2.5.2 Skin Disorders
In a phase II clinical trial involving 197 adult patients with moderate to severe plaque psoriasis, a statistically significant greater proportion of patients achieved at least a 75% reduction from baseline in PASI (Psoriasis Area and Severity Index) at week 12, and, as a result, the trial achieved its primary endpoint. At week 12, PASI 75 responses for tofacitinib 2, 5, and 15 mg twice daily groups were 25.0%, 40.8%, and 66.7% respectively, compared with 2% in patients receiving placebo. As early as week 4, treatment with 5 mg and 15 mg twice daily of tofacitinib significantly improved patient reported health-related quality-of-life outcomes.

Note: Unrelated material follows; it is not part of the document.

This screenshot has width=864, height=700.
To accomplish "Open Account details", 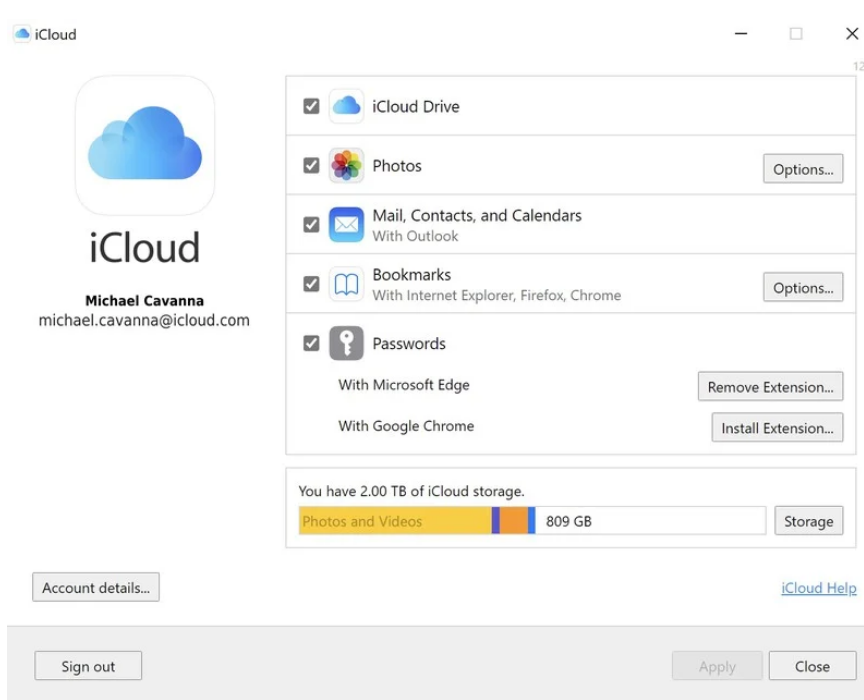I will [96, 588].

Oral tofacitinib significantly improved modified PASI (mPASI) scores compared with placebo in a randomized trial in 59 adults with psoriasis. Patients received tofacitinib at dosages of 5, 10, 20, 30, or 50 mg twice daily, or 60 mg once daily for 2 weeks. Improvements in mPASI scores from baseline to day 14 were dose-dependent, with significantly greater improvements seen in all tofacitinib dosage groups, compared with placebo, except the 5 mg twice-daily group. The mean reduction from baseline in the mPASI score in the tofacitinib 50 mg twice-daily group was 71.8% versus 11.5% for placebo. Furthermore, the proportion of patients who had an improvement from baseline of at least 2 points in the Physician Global Assessment (PGA) score, and a lesional PGA response defined as clear or almost clear, was significantly higher in the tofacitinib 50 mg twice-daily group than the placebo group. Immunohistochemical analysis revealed normalization of keratin 16 expression in the skin biopsies from three out of four evaluable patients.